Age-related macular degeneration (AMD) is an ocular disease localizing mainly at the macular area, which is responsible for central and sharp vision at the posterior part of the eye. The disease impairs, e.g. abilities to read, dial numbers, recognize faces and thereby, it severely compromises independency in daily tasks [3]. Loss of photoreceptors is preceded by the dysfunctionality and death of retinal pigment epithelium (RPE) cells that normally form a solid single-cell layer between photoreceptors and the Bruch’s membrane. Reasons for the RPE degeneration are diverse but immune dysfunction, oxidative stress, mitochondrial damage, disturbed proteostasis, complement activation, and inflammation constantly recur in publications [1, 3, 6, 8,9,10,11,12, 16, 19]. Despite the central role of the RPE, cells of innate and adaptive immunity are also involved in the pathogenesis of AMD. Chemokines secreted upon retinal damage recruit resident microglia as well as systemic leukocytes to the subretinal area [3]. Here, Verena Behnke et al. provide insight into the role of immune cells in AMD.

In a systematic meta-analysis with 16 identified risk factors, aging, current smoking, cataract surgery, and a family history were strongly associated with late AMD that can be divided into dry and wet forms [4, 5]. Also, cardiovascular disease-related factors, such as hypertension, and a history with cardiovascular disease were observed as significant risk factors for AMD [5]. Aging is a strong prerequisite for AMD, the prevalence of which is low in people under 60 years [20]. Aging is associated with cellular senescence [7] that is contemplated in this multi-author review (MAR) by Janusz Błasiak in relation to premises of RPE cells upon stressful conditions.

In addition to environmental risk factors, genetic predisposition is associated with AMD and especially immune modulation and complement system are represented among susceptibility genes [15]. It has been observed that the role of genetic factors ranges from 46 to 71% in AMD [17, 20]. Nowadays, it is known that in addition to inherited genes, epigenetic modulation can change gene activity and expression without altering the DNA sequence [21]. Contribution of epigenetics is a very current topic in which interest also in relation to AMD is increasing, and that subject is covered here by Maria Gemenetzi and Andrew Lotery.
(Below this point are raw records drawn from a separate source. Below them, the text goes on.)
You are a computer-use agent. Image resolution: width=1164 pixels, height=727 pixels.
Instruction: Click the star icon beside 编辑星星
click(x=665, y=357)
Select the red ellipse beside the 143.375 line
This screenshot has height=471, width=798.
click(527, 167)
Intracellular accumulation of lipofuscin in lysosomes and extracellular drusen deposits between the RPE and the Bruch’s membrane are the first clinical signs observed upon diagnosis of AMD [14]. Drusen and retinal edema are included in factors resulting in hypoxia found in AMD eyes [18]. The role of hypoxia in ocular neovascularization has recently been reviewed elsewhere [2] and in this MAR, hypoxia is considered from the perspective of gene therapy by Parviz Mammadzada et al.

Lipocalin-2 (LCN-2) belongs to the lipocalin protein family, the members of which share evolutionarily conserved eight-stranded antiparallel β-sheet “barrel” structure with capacity to bind small hydrophobic ligands [13]. LCN-2 is associated with infections, acute inflammation, as well as several chronic diseases [13]. Its role in AMD has not gained much attention but is now being compiled by Sayan Ghosh et al.

RPE cells are in the central role in the pathogenesis of AMD but several important players beyond them must also be taken into account when considering this multifactorial disease. This multi-author review presents AMD from other perspectives deepening the understanding on its pathogenesis and providing views for new therapy options.